- [TASK BRIEF]:
Carry on the essay about looking like Rowan Atkinson and what human sameness and difference mean, picking up right after its last sentence.

- [TEXT FOR ANALYSIS]:
++++

Christchurch in 2006

Like everyone, my appearance has been compared with the looks of other people at different stages of my life. First obvious comparisons were with my grandfather, father and mother. Outside of blood relation, I have been said to resemble random celebrities from cricketer Mohammad Azharuddin to film star Sanjeev Kumar. I would laugh such comparisons away. Resemblance with Rowan Atkinson is different though. He is not Indian or subcontinental. How could a person born in rural eastern India and raised in central India look so much like a British celebrity that a Caucasian can spot the similarity? I found only one irrelevant parallel in our circumstances — we both are youngest of four siblings. Of course I also share 99.9% of DNA with Rowan. But so does any random human on Earth.

In our quest to find distinct features, we often forget that all human beings are almost alike by nature’s design. That every organ functions exactly the same in all individuals except when it is affected by a disease. The minor variations are mostly there to help an individual cope with the local environment. Yet those minor variations become focal points of our observation. The genetic commonality is effectively masked by the differences in the exterior. We become slaves to our limits of perception.

How do we ‘learn’ to distinguish between ‘us’ and ‘them’? What makes us discriminate against some while embracing others? If we are on a mission to seek differences, we will be standing alone because an individual is biologically designed to be unique. On the other extreme, if we are on the lookout for similarities, a fish embryo is not that different from a human embryo.

It all boils down to our urge to survive. We have this innate fear of losing our possessions and our lives. It goes back a billion years or more in time when organisms were yet to evolve into multi-cellular colonies. The mechanism of differentiating between ‘self’ and ‘non-self’ appeared very early in the evolution of our cellular ancestors — long before the arrival of plants and animals. This natural immunity is broad-based — anything that is not ‘self’ must be kept away.

++++

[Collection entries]

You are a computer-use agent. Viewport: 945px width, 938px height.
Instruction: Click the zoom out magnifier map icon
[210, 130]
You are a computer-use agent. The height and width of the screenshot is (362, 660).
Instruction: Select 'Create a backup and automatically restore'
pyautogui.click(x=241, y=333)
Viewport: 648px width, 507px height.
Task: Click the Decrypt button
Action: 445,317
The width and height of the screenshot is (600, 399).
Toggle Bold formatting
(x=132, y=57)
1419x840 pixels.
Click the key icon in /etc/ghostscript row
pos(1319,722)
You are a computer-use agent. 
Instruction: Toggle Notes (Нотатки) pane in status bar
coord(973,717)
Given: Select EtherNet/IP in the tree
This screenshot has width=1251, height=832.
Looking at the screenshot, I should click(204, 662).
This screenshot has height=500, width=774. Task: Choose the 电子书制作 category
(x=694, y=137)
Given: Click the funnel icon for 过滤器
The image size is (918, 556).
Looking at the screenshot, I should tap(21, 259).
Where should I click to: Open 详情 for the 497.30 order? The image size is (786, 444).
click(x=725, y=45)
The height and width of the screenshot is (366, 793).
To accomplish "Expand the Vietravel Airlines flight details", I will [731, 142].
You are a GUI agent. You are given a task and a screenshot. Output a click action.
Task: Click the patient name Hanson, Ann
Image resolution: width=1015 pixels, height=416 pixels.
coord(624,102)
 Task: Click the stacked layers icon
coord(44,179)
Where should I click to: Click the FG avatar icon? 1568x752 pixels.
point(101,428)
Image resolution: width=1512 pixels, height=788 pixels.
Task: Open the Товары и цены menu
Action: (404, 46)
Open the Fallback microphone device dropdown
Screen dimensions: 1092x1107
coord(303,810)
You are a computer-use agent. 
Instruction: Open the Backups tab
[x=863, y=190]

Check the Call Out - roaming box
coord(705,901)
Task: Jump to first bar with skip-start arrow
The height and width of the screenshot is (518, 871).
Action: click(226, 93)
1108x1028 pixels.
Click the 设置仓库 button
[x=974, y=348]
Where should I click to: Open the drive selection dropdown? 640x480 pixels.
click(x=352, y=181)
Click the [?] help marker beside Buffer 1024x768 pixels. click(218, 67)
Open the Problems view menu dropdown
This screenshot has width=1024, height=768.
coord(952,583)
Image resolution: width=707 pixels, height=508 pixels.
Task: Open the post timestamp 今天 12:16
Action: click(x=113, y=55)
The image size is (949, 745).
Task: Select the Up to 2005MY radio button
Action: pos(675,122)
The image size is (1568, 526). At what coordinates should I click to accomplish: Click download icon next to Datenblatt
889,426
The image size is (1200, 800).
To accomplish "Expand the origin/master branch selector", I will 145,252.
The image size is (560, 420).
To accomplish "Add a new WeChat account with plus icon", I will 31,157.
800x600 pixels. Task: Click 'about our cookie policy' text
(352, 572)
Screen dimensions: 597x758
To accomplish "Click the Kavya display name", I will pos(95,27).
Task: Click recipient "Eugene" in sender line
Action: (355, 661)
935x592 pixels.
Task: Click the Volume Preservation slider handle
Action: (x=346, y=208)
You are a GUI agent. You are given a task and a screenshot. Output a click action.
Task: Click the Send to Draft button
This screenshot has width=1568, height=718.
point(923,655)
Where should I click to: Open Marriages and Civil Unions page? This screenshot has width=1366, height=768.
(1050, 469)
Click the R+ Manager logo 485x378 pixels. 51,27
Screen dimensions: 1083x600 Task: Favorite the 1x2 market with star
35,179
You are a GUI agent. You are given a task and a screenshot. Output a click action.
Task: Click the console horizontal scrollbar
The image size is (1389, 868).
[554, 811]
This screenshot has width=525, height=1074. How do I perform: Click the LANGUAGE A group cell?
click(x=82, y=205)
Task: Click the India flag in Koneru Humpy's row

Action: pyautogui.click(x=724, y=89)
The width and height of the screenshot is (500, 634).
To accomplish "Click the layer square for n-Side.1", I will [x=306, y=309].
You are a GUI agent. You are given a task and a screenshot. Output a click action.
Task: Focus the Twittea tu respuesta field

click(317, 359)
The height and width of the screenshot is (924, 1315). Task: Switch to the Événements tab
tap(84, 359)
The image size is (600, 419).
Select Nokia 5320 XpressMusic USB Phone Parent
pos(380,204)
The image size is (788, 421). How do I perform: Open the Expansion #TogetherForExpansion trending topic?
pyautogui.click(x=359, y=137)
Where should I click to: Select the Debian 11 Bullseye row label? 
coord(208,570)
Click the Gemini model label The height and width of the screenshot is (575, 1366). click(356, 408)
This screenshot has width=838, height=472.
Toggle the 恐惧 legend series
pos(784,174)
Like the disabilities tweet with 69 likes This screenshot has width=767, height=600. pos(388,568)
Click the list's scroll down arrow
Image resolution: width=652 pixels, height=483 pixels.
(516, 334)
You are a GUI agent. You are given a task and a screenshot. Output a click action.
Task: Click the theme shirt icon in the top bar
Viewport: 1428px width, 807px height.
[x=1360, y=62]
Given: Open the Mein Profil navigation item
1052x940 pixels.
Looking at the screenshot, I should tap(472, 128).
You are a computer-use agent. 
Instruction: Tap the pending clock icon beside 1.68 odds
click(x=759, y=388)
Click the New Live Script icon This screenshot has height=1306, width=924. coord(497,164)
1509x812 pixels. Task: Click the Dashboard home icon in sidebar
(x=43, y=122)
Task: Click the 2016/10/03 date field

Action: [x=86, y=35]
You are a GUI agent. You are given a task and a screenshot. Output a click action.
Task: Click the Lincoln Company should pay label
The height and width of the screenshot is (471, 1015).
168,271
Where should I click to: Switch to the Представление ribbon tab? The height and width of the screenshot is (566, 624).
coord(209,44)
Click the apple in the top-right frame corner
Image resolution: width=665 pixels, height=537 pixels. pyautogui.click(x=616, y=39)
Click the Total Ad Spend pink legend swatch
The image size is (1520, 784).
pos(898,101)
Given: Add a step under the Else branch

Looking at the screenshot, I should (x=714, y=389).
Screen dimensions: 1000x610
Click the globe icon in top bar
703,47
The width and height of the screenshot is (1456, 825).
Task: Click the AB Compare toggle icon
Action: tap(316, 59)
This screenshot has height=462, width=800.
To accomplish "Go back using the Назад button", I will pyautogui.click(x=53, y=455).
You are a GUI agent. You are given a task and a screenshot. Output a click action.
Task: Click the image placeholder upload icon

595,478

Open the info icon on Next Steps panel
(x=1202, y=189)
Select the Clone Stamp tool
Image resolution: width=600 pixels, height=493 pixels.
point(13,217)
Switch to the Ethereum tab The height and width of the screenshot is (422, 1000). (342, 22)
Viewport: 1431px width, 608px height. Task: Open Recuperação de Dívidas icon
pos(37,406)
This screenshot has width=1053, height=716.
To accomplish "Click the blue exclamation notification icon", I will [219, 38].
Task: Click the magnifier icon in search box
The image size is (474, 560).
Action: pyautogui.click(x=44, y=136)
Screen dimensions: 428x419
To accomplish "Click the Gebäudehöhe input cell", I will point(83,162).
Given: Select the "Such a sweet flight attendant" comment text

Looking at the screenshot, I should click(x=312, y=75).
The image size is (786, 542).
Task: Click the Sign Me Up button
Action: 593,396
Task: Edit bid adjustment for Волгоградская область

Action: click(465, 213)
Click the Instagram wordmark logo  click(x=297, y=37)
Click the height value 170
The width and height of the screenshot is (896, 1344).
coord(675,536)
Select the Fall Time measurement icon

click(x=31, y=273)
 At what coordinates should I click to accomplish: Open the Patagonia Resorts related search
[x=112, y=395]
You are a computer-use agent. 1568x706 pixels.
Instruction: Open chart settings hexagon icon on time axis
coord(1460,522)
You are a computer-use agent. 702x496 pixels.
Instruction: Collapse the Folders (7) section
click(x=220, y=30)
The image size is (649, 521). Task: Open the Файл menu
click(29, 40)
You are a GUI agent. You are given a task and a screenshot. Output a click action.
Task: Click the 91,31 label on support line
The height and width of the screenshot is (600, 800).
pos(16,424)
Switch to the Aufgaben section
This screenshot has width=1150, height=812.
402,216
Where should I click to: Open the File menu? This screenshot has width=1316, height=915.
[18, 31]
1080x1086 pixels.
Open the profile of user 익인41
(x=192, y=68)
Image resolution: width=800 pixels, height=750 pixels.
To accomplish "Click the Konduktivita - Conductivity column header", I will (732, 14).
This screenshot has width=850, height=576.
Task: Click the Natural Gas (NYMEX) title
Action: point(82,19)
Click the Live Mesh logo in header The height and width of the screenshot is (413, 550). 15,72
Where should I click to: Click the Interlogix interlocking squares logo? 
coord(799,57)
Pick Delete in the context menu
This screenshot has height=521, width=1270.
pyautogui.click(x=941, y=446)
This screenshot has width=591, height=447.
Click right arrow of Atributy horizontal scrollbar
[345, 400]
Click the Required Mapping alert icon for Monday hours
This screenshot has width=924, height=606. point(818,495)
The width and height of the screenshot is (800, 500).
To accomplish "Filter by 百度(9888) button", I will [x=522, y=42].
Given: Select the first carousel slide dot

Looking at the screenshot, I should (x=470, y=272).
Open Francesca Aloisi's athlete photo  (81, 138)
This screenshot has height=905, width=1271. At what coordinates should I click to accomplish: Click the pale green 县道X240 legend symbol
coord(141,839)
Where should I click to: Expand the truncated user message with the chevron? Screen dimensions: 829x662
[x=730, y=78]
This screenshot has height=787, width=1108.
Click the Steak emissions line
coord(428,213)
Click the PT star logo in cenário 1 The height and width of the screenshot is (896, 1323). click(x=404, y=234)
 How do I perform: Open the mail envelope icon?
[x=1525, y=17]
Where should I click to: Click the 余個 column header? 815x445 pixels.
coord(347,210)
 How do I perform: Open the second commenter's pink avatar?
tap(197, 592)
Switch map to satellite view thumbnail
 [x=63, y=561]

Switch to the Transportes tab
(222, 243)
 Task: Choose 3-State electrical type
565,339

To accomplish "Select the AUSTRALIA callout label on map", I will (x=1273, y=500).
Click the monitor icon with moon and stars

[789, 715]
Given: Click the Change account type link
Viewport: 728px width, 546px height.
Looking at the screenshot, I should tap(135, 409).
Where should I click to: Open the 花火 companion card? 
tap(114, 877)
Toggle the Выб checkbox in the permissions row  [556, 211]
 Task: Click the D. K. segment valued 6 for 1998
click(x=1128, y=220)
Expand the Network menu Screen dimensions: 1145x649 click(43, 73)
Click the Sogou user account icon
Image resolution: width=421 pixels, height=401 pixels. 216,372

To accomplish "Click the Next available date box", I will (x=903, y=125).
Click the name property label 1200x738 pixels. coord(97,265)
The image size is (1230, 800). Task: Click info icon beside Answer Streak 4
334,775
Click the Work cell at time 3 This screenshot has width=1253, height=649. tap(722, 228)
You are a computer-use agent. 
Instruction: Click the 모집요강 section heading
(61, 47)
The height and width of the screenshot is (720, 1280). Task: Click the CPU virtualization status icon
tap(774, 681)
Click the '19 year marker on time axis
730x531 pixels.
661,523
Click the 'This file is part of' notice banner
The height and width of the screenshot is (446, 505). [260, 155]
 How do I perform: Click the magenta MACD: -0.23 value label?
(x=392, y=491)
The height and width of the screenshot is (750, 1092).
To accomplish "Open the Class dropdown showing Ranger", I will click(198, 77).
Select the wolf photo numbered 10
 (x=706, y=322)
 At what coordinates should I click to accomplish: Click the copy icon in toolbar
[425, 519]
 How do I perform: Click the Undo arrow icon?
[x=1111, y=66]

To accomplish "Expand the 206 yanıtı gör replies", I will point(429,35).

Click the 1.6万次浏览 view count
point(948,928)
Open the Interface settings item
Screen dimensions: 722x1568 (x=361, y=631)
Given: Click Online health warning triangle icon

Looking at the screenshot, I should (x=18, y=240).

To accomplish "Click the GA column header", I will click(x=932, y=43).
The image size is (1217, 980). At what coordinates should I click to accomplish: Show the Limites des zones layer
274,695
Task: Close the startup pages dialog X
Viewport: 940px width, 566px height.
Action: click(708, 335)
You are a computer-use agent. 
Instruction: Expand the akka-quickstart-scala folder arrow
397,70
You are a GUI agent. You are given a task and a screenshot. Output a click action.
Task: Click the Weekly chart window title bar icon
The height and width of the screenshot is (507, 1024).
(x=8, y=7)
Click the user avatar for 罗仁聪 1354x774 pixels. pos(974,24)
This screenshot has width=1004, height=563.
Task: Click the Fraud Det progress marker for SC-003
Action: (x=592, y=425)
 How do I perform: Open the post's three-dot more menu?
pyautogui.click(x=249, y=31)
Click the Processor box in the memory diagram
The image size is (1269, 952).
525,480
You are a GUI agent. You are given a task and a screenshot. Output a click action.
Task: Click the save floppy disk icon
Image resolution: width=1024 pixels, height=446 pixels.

++++

- [EXPECTED ANSWER]:
Organisms thereafter evolved into sets of complex systems. The complex systems gradually became adept at handling defence situations on a case-by-case basis. While the natural defence mechanism of self/non-self discrimination still continued to be the gatekeeper, everything was not left to its dated strategy. An adaptive immunity took centre stage.

A special type of white blood cells is responsible for the adaptive defence system in animals. They watch and identify a foreign element. Once satisfied of its harmful intentions, they not only try to eliminate it, they also ‘remember’ it. They then use this memory to present a strong response to attack by that particular foreign element the next time.

This adaptive immunity came about approximately at the same time when animals acquired a backbone. It is almost as if the structure became internally stable and therefore there was no need for indiscriminate embargo. Perhaps there was a need to allow ‘ally’ foreign elements while refusing entry to ‘enemy’ foreign elements.

While the defence system tells a story of antagonism, one should not underestimate the significance of collaboration in life’s evolution. If cells hadn’t come together to form a multi-cellular organism more than half a billion years ago, we wouldn’t be us.

We humans are the most evolved organism on the planet. Numerous evolutionary innovations directed by alternative splicing of genes are continuously being targeted towards our brains. The nature wants us to move away from primitive animal instinct and make use of the ever increasing potential of human brain. Are we listening? How long can we continue with this naive practice of associating ‘good’ and ‘evil’ with human-made divisions of humans? I have said this before: unlike plants, we are not ‘rooted’ for a reason. The nature wants us to explore and take life to places. Make uninhabitable places worth living. Take life forward to even other planets. Barriers of land, ocean and air are challenges that we will continue to overcome.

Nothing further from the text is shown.